Gray barked out a laugh, wielding a bright smile that didn’t reach his green eyes. “Where’d Jed go?”

I looked away from whatever emotion was swimming in his gaze, some combination of sadness and disgust, to examine the myriad

of small scars that dotted the tanned skin of his cheeks and hands. Some were faded, like the long gash on his left temple

from when he’d fallen through the floor of our makeshift fort in an abandoned factory when he was twelve. Others were fresh

enough that he’d likely gotten them from his involvement in a Collective mission. He was as tall as Jed, though no one would

describe Gray as lanky—he filled out his worn shirt well enough that I didn’t have to imagine the hard planes of muscle that

lay beneath.

“Stay away from him, Gray.”

I slammed my mug on the bar and waved my wristband at Vern, snatching the pint of ale he was passing to another patron. When

he cursed at me, I winked, strolling across the tavern until I reached the door that led to the back room, Gray on my heels.

“Hetty was killed in the last hunt.” Opal’s words reached me as soon as I slipped through the door, my eyes adjusting until I could see the woman was speaking to Aggie’s wife, Loria.

“We need to send in a replacement if we have any hope of getting Kit out. Someone with combat experience preferably, if we’re going to get her across the Wastes alive.

Besides the harsh conditions, we’ve had reports of scavengers stealing from travelers, sometimes even kidnapping them. ”

My brows knitted together. Attempting to travel across the Wastes was as much of a death sentence as a stint at Endlock.

Loria’s eyes shifted to me as she held up a hand to cut off Opal’s words.

“Drinking away your problems?” Aggie asked in the silence that followed. What was it with this family and their focus on my

ale intake?

Aggie sat at the head of a long table, smoking from a clay pipe. Loria sat to her right, her arms crossed over her chest and

her eyes narrowed as she watched me. Most of the other dozen chairs surrounding the table were filled with people of varying

ages, save the chair to Aggie’s left and one at the opposite end of the table that Gray promptly slipped into.

A collection of candles brightened the space, casting each face in an orange-hued glow. Aside from the factories that were

kept running at all hours, our sector had to resort to candles and oil lanterns after curfew when the electricity was cut

out for the night. The Lower Sector had the highest rate of criminal activity, which the Council used as an excuse to enforce

the nightly curfew.

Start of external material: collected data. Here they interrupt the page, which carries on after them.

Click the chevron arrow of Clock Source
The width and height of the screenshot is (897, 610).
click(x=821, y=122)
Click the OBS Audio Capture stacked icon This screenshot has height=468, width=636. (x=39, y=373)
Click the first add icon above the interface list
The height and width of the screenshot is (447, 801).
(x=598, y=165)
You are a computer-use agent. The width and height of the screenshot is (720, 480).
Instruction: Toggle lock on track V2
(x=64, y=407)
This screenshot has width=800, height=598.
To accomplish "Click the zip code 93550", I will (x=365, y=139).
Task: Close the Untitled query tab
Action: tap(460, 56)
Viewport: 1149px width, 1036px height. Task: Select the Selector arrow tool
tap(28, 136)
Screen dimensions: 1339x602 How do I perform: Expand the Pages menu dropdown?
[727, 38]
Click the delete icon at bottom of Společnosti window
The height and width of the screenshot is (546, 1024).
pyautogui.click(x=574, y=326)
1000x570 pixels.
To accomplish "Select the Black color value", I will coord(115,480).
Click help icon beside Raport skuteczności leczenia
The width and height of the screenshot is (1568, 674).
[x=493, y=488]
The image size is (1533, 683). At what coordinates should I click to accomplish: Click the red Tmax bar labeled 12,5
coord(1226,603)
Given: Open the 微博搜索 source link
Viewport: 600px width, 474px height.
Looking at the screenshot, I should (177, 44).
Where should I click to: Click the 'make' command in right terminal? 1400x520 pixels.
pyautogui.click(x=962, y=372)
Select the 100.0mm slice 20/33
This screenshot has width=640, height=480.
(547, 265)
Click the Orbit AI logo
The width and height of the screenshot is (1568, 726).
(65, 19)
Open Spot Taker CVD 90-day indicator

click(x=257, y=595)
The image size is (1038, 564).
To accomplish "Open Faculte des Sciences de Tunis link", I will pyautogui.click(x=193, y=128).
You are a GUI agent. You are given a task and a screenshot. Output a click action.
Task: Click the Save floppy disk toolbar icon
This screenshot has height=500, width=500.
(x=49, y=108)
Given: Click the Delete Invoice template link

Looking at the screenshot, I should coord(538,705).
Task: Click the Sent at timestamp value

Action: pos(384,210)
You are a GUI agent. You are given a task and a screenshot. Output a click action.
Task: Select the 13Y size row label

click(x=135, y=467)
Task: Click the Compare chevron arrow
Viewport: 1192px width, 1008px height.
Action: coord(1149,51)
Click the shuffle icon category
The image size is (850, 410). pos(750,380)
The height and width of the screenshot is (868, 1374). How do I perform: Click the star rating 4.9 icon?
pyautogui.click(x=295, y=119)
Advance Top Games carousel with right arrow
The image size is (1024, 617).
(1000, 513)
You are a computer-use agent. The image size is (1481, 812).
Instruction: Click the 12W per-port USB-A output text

They said the curfew was to protect us, but it was mostly to ensure the Middle and Upper Sectors had access

to as much electricity as they wanted from the limited power grid.

The Lower Sector had the highest population—nearly a hundred thousand people, as many as the Middle and Upper Sectors combined—but

we were crammed into the smallest section of the city, packed into tiny apartment buildings like colonies of ants.

“Nothing like a room temperature mug of ale to chase away the guilt of sending another man to his death.” I raised my mug

and took a large swallow. Besides, Jed was working until dawn. When I stumbled back to our apartment, he wouldn’t be home

to see my disheveled state.

Or condemn me further.

When Jed turned eighteen, he’d been forced to pick up a grueling night shift at a water treatment facility. The position paid

less than scraps, but it was all that was available, and he didn’t have a choice until something opened up elsewhere.

“He deserved it, dear,” came Aggie’s soft reply as she tucked a graying strand of hair back from where it had fallen from her braid. Her face, tanned and heavily lined, held a sad smile. She already knew I’d turned in Torin—she had people everywhere. “Come sit with us.”